With respect to morbidity and mortality, no fatalities were observed in this cohort, which is in contrast to the fatality rate reported in other case series [17]. Sixty percent of the patients who had post-hospital neurology follow-up fully recovered, and 20% had chronic complaints of fatigue or headaches. These rates are lower than those reported from the New York City outbreak of 1999 [18, 19]. The lower fatality rate may be explained by increasing recognition of the presenting symptoms of neuroinvasive WNV. Using a WNV strain collected during the 2000 outbreak in New York City, in 2016, Grubagh and colleagues demonstrated that recovered viral populations from avian cells infected with WNV had a higher mutational load relative to the input virus [20]. It is unclear if decreased relative fitness of WNV in the human host could be explained by genetic drift during host switching from the mosquito vector. The number of patients in this study presenting with confusion was low, but more than half of the patients had an abnormal neurological exam. The MRI findings of the patients described in this study have been reported separately [21].

The major limitation of this study is its retrospective nature. An attempt to reduce bias was made by consecutively including all patients in a given time period with diagnostic evidence of neuroinvasive WNV based on CDC criteria. However, controlling for different variables related to diagnosis, neurological exam, and follow-up was not possible. For example, clinically relevant risks for predisposition to neuroinvasive WNV (whether the patients were immunocompromised and/or had a history of domestic or international travel to high risk areas) could not be uniformly studied.
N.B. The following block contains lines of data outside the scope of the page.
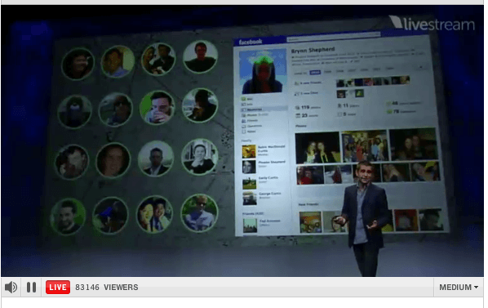Select the first large photo under Photos

(x=317, y=147)
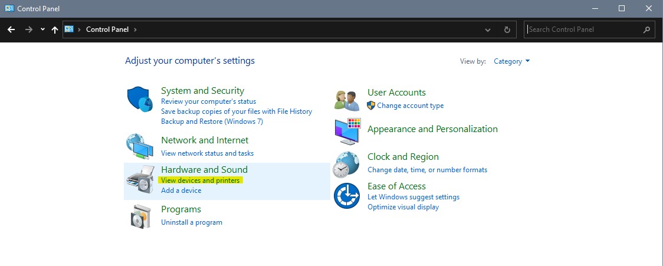Select Change account type link
This screenshot has height=266, width=663.
tap(410, 106)
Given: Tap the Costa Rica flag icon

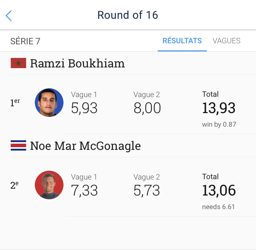Looking at the screenshot, I should tap(18, 146).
Encephalitic presentations, with or without focal neurological deficits (e.g., motor weakness, hypotonia), dominated this series. Patients had peripheral and central nervous system involvement. Despite the low fatality rate reported in this series, neuroinvasive WNV can cause significant morbidity and remains an important cause of infectious meningoencphalitis and infectious neurological disease in humans. In endemic areas, seasonal presentation of such symptoms should raise suspicion for WNV with neuroinvasion.